Wednesday, October 07, 2015

Look Who's Teaching Whom?

Dearest Sacha,

Here’s another story of you as a child.

We acquired our first computer, an Apple clone, in 1984, a year after you were born.  I think we bought a PC, with floppy disks, a year later.  This story will surely age me, but I am proud to say that then, and even now, I am not ashamed to admit what I didn’t or don’t know. I’d ask anyone – whether a more knowledgeable officemate, an experienced tutor, a willing friend, or my even more knowledgeable children.  When it comes to computers, you and Ching Ching were my best, and most expert, teachers.

Your sister, Ching Ching, was eight years old then, and took to the new machines like duck to water. Since I didn’t even know how to play computer games (papa was crazy about them), much less programming, I could not teach her.  Relying on a book, “Computer Programming for Kids,” she was self-taught. (I will write about how, as a grade-schooler, she became our resident computer expert, but that’s another story). Kathy was not really interested (she was more fascinated with horses and other animals) but you, even at a year old, were definitely curious about computers. By the time you were two, you could write your name by typing on the keyboard, and knew how to turn the computer on and off, and open drop down menus, by pointing the mouse at something and clicking it.

You grew up with computers and like Ching Ching, were very at home with the new technology.

★ ★ ★ ★ ★

Please answer these questions about the letter to Sacha above:
(a) In what year did the family get its first computer?
(b) What book did Ching Ching rely on to teach herself?
(c) What was Kathy more fascinated with than computers?

* INFORMATION PROVIDED
★ ★ ★ ★ ★

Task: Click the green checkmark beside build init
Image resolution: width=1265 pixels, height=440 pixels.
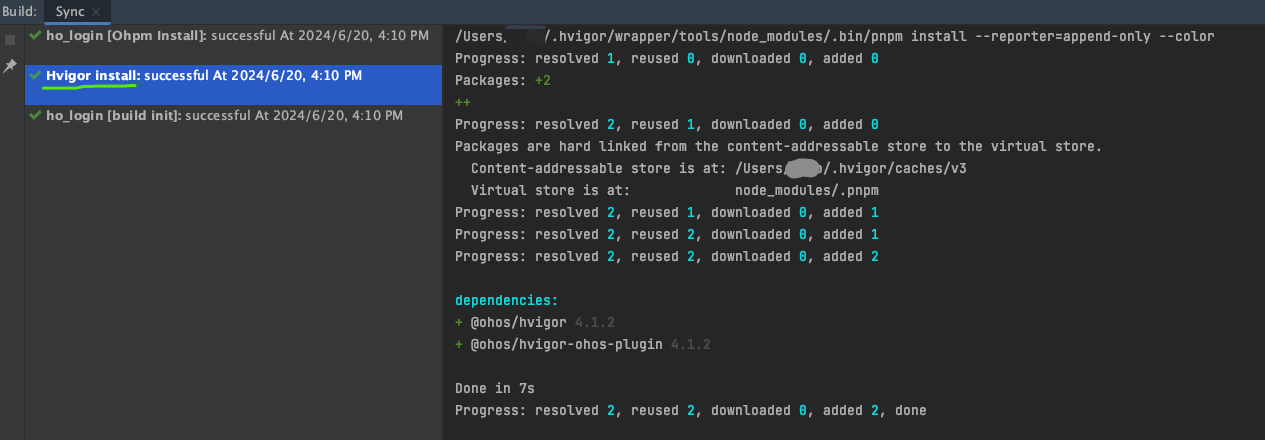Action: pos(36,115)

★ ★ ★ ★ ★

* RESULT
(a) 1984
(b) "Computer Programming for Kids"
(c) Horses and other animals